Romney Campaign Plays Dumb About Roe v. Wade

What do you do to win over abortion rights supporters if you’ve spent your whole presidential campaign telling right-wing activists you’re anti-choice? For Mitt Romney, the answer is simple: lie!

First there was the TV ad assuring women that under a Romney administration, they would have nothing to worry about. Then Romney told the Des Moines Register that no anti-choice legislation "would become part of my agenda." Then the right-wing Concerned Women for America — one of the staunchest opponents of abortion rights out there — backed him up with an ad saying that Romney could do nothing to overturn Roe v. Wade.

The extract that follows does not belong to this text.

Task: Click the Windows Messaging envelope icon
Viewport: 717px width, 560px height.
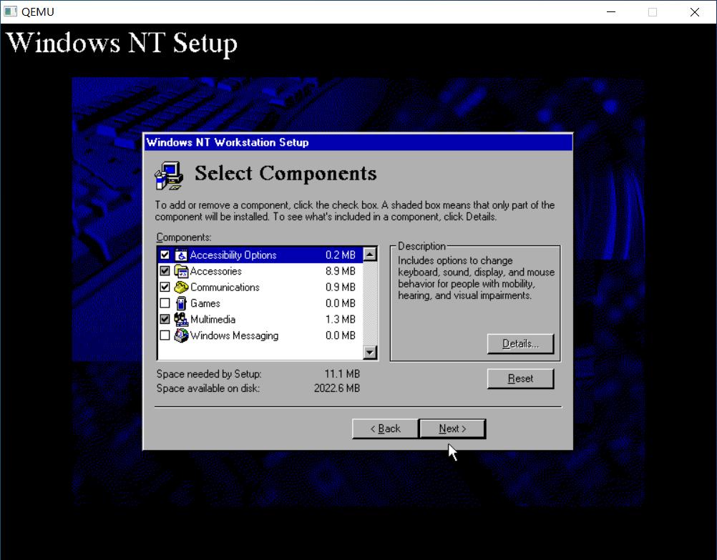Action: pyautogui.click(x=181, y=335)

The main problem being, of course, that Romney’s official position, which is on his website and which he has stated on video, is that he intends to appoint Supreme Court justices who will overturn Roe v. Wade, in effect criminalizing abortion in as much as half the country. The next president will likely get the opportunity to nominate at least one Supreme Court justice. If that president is Romney, the movement to overturn Roe will likely gain a majority on the Court.

But apparently the Romney camp thinks that just lying about Roe v. Wade is still the right way to go. Former Sen. Norm Coleman, who is campaigning for Romney in Ohio, told a group of voters yesterday that Romney would have no power to eliminate abortion rights through the Supreme Court:

“President Bush was president eight years, Roe v. Wade wasn’t reversed. He had two Supreme Court picks, Roe v. Wade wasn’t reversed,” former Sen. Norm Coleman (R-MN) told a Republican Jewish Coalition meeting in Beechwood, Ohio. “It’s not going to be reversed.”

If Coleman were to do some simple counting, he would realize that Bush did not have the opportunity to put an anti-Roe majority on the Court. His appointments of Samuel Alito and John Roberts only got the Right very, very close to that long-held goal. Mitt Romney would unquestionably and deliberately put them over the edge.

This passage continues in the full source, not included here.